Le disciple n'est pas tenu à un résultat,
mais il doit se rendre présent à l'autre, le laissant libre de l'accueillir. Il
ne s'agit ni de convaincre, ni de forcer mais d'être là, tout accueil. Quand
souvent nous pouvons avoir la tentation de convaincre, d'expliquer, le Christ
nous recentre sur l'essentiel. Jésus s'est comporté exactement de cette façon
lorsque le jeune homme vient le trouver pour savoir comment recevoir la vie
éternelle. Quand il renonce à mettre en œuvre ce que Jésus lui dit, celui-ci
n'insiste pas, ne se lance pas dans une explication : il le regarde s'en aller.
Nous sommes donc appelés à vérifier notre
capacité à vivre l'hospitalité les uns envers les autres. Hospitalité et
hostilité ont la même étymologie, venant du même mot latin hostis – étranger. L'étranger, celui qui est différent, peut
devenir l'hôte comme l'ennemi. L'hospitalité est en quelque sorte la démarche
qui humanise nos relations. Elle implique une dimension de réciprocité dans la
gratuité, l'accueil bienveillant de l'autre en se laissant soi-même déplacer
par celui qu’on reçoit.
« N'oubliez
pas l'hospitalité : elle a permis à certains, sans le savoir, de recevoir chez
eux des anges » (Hébreux 13,2). Pratiquer l'hospitalité, accueillir l'autre
en le laissant entrer chez soi, témoigne de la manière dont nous laissons Dieu
entrer chez soi. Dieu s'invite souvent sous les apparences du plus petit, du
plus fragile qui frappent à notre porte. Nous en faisons l’expérience en
pratiquant l’hospitalité les uns envers les autres.
Ainsi donc, être témoin de ce grand projet
d'amour de Dieu dont nous parle Saint Paul est à la portée de tout le monde. Ce
n'est pas la compétence qui fait de nous des témoins, mais le réel désir de
nous ouvrir les uns aux autres et de nous ouvrir à Dieu.

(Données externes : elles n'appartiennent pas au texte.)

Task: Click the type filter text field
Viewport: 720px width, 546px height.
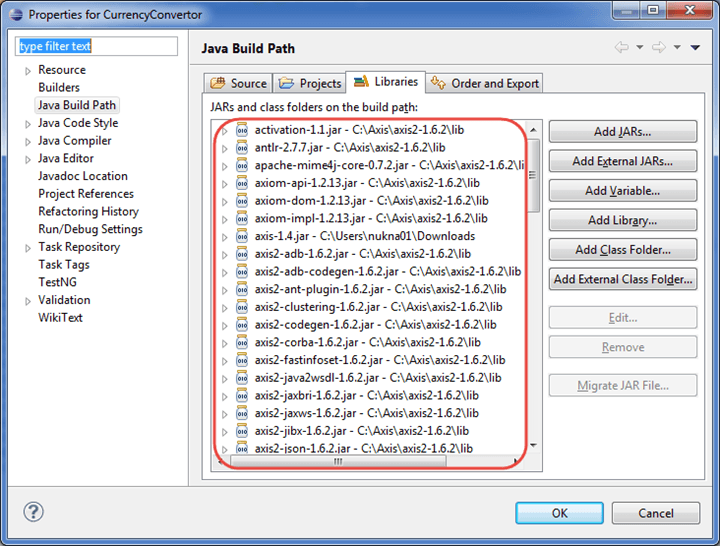Action: 96,47
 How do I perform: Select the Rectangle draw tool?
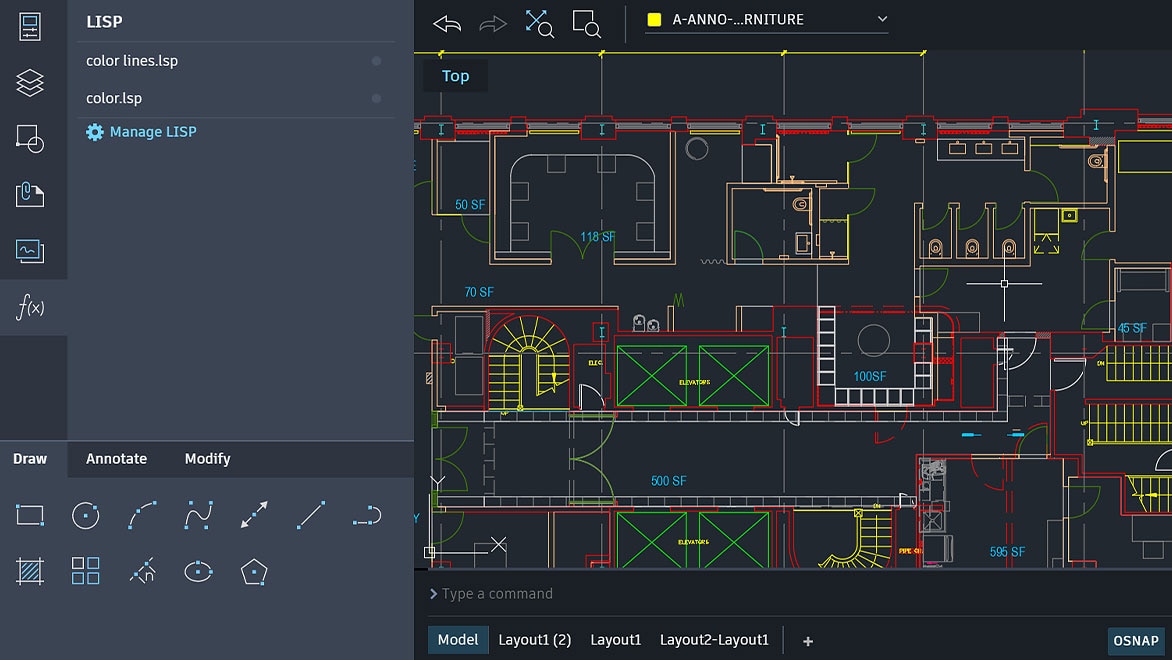30,514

C'est déjà ce que le
prophète Amos exprime : « Je n’étais pas
prophète ni fils de prophète ; j'étais bouvier… Le Seigneur m'a saisi quand
j'étais derrière le troupeau, et c'est lui qui m'a dit : ‘Va, tu seras prophète
pour mon peuple’ ».
Laissons-nous saisir par la grâce de Dieu,
accueillons au plus intime de nous-mêmes son appel à être prophète pour son
peuple d'aujourd'hui. Le Seigneur compte sur chacun d'entre nous, nous qui
sommes « ceux qui d'avance avaient espéré
dans le Christ, à la louange de sa gloire » (2ème lecture).